▸ **Work instructions**
Produce as output only the lines below starting at the line with "The image size is (1173, 1036)." and continuing through the line with "Task: Select the Internet", each one exactly as written.

Stored data:
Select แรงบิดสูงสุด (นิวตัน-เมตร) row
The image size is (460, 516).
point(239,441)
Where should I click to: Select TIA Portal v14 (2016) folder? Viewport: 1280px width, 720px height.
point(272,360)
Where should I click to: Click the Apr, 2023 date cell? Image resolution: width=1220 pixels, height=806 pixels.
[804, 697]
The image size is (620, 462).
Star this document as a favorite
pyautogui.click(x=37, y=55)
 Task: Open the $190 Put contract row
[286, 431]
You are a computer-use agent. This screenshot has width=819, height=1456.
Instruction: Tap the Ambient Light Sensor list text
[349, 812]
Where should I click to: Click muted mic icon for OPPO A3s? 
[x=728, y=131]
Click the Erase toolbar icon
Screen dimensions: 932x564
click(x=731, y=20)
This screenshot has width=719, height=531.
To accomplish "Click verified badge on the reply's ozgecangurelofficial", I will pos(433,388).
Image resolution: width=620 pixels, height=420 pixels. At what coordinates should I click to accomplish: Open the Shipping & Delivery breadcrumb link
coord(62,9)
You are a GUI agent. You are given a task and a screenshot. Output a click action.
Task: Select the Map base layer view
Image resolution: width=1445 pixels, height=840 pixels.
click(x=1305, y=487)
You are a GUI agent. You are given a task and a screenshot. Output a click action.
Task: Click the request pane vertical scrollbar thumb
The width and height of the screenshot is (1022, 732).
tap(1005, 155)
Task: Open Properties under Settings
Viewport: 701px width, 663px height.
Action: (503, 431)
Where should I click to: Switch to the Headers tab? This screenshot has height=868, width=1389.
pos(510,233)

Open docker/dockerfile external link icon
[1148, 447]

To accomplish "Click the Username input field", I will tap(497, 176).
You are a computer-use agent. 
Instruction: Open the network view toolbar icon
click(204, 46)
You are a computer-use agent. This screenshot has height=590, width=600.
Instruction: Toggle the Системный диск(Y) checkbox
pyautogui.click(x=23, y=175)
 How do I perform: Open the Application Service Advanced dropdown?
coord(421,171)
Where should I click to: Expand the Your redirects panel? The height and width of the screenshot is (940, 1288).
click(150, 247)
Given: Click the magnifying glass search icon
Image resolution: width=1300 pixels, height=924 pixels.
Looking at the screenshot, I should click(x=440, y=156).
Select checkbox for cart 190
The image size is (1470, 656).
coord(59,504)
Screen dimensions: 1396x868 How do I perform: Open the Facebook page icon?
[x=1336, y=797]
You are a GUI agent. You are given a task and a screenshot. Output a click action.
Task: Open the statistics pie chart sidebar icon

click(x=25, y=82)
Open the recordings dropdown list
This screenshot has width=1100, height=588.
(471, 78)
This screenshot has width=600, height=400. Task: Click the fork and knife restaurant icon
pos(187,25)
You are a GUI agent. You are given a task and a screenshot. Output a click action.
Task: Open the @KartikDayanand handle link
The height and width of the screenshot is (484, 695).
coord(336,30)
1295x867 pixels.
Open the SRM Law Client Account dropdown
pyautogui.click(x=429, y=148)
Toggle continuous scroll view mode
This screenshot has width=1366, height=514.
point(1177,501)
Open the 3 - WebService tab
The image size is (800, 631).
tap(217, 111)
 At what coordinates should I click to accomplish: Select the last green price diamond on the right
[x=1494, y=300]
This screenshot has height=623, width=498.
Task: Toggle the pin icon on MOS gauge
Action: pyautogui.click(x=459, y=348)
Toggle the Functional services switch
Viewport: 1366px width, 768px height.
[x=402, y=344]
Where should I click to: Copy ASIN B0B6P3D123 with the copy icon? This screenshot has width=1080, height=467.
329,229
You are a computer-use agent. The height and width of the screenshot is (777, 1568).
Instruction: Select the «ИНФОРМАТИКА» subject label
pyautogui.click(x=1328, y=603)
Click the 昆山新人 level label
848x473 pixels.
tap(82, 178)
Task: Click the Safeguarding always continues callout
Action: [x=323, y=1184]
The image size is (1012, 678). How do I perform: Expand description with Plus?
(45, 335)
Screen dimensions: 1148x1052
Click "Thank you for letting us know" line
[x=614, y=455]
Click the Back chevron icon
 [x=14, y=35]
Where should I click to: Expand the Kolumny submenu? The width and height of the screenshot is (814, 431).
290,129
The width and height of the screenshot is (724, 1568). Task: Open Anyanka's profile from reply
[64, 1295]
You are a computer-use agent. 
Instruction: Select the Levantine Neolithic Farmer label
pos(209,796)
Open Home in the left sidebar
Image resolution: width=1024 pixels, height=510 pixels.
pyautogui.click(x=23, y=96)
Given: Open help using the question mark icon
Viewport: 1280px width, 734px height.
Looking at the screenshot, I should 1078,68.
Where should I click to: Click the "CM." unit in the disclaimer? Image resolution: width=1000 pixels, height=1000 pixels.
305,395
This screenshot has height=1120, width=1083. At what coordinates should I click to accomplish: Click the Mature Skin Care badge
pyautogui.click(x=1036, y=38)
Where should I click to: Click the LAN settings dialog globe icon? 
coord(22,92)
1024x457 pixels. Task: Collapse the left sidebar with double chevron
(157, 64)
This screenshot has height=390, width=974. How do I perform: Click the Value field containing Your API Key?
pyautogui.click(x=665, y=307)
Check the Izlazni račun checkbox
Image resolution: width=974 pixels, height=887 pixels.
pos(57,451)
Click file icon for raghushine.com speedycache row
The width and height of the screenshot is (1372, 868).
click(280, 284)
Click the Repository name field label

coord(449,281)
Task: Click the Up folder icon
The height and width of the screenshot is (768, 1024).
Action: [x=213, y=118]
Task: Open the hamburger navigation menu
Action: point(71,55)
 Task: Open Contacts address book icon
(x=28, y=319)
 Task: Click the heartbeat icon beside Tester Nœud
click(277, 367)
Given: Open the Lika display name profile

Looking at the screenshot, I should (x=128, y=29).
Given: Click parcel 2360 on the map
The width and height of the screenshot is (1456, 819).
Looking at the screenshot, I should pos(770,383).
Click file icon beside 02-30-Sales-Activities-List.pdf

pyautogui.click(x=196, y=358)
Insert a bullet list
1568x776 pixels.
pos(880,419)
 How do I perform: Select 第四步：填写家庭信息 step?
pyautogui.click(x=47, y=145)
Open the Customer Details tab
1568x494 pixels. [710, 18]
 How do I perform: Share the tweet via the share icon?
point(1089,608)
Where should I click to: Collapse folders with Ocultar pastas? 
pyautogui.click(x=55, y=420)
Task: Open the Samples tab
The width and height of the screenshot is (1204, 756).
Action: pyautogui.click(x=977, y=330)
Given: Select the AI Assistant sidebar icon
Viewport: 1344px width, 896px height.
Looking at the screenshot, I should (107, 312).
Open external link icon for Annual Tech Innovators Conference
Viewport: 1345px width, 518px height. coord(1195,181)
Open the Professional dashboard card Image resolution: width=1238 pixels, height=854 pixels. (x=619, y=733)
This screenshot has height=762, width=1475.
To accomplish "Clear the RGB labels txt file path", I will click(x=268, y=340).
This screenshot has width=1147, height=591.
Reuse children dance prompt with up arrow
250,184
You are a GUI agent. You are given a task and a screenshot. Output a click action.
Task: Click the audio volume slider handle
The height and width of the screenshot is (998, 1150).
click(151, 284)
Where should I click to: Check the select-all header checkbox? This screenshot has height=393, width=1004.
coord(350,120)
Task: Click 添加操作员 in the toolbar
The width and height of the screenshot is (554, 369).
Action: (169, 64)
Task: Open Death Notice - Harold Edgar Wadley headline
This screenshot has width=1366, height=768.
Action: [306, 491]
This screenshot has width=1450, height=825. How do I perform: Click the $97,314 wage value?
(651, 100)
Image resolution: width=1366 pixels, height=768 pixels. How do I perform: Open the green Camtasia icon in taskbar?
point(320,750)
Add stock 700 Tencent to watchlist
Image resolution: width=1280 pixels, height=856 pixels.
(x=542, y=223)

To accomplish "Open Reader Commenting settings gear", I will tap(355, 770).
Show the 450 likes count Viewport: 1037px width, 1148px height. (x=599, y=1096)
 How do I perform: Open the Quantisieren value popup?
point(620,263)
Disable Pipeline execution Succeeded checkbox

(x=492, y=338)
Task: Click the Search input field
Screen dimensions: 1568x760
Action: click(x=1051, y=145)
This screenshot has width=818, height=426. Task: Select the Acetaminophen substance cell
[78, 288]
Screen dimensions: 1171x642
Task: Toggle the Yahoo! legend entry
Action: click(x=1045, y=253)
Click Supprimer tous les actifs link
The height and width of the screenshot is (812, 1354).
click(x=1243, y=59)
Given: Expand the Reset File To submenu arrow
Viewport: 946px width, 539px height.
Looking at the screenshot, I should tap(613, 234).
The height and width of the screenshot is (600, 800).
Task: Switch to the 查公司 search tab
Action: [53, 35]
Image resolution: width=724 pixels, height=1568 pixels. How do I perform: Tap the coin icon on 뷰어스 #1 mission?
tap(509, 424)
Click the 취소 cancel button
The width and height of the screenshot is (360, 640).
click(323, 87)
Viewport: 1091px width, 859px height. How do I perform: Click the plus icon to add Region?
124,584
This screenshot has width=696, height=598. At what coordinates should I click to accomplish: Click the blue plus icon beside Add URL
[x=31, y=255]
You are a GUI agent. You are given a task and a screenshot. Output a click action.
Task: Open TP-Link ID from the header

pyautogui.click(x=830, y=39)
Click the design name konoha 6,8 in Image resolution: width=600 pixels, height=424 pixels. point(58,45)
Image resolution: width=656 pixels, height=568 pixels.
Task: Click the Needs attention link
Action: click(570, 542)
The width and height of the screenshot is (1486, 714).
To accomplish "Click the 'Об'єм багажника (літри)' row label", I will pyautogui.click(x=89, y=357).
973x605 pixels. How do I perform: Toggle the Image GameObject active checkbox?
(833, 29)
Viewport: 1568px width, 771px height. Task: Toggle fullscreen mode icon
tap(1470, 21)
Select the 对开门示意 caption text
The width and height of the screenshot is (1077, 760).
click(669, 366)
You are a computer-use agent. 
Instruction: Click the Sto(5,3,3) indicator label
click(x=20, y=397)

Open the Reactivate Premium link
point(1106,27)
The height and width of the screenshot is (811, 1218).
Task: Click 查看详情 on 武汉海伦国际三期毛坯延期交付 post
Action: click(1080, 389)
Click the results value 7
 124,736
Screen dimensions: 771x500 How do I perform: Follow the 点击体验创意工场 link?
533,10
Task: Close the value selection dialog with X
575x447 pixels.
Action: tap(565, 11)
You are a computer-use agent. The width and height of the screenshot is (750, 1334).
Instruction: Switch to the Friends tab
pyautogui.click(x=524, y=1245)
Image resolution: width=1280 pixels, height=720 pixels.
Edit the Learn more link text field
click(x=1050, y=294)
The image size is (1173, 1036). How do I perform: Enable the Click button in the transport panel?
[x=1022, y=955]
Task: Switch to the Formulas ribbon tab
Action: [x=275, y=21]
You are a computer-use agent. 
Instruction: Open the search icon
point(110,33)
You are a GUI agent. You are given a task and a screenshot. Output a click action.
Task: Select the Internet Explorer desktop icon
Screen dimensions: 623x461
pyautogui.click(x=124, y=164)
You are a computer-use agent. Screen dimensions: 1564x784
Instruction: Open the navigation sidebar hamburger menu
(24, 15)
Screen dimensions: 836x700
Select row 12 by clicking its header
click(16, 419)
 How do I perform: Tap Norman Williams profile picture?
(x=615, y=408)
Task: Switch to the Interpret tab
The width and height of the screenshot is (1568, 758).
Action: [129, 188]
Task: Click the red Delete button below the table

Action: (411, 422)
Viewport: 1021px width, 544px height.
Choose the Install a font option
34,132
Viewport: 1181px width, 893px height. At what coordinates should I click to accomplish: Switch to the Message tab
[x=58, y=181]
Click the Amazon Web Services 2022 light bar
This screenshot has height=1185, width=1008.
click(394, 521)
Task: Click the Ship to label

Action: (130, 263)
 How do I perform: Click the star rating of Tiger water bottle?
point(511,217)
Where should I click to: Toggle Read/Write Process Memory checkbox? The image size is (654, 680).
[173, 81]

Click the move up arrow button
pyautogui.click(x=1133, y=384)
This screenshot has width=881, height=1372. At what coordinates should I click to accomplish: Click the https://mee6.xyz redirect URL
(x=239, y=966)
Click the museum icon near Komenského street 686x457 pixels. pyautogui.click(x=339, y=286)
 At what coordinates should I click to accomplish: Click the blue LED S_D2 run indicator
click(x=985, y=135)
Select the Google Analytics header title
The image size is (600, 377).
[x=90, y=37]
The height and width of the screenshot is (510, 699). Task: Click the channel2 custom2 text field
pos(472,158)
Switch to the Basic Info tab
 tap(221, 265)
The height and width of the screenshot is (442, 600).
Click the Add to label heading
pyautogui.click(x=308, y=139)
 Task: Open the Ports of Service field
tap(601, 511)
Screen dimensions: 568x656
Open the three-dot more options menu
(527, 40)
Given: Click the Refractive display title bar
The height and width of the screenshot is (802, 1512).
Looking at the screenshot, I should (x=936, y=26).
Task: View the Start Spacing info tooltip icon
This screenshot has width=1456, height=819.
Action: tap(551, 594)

▸ **Solution**
The image size is (1173, 1036). How do I perform: Enable the Click button in the transport panel?
[x=1022, y=955]
Task: Switch to the Formulas ribbon tab
Action: [x=275, y=21]
You are a computer-use agent. 
Instruction: Open the search icon
point(110,33)
You are a GUI agent. You are given a task and a screenshot. Output a click action.
Task: Select the Internet Explorer desktop icon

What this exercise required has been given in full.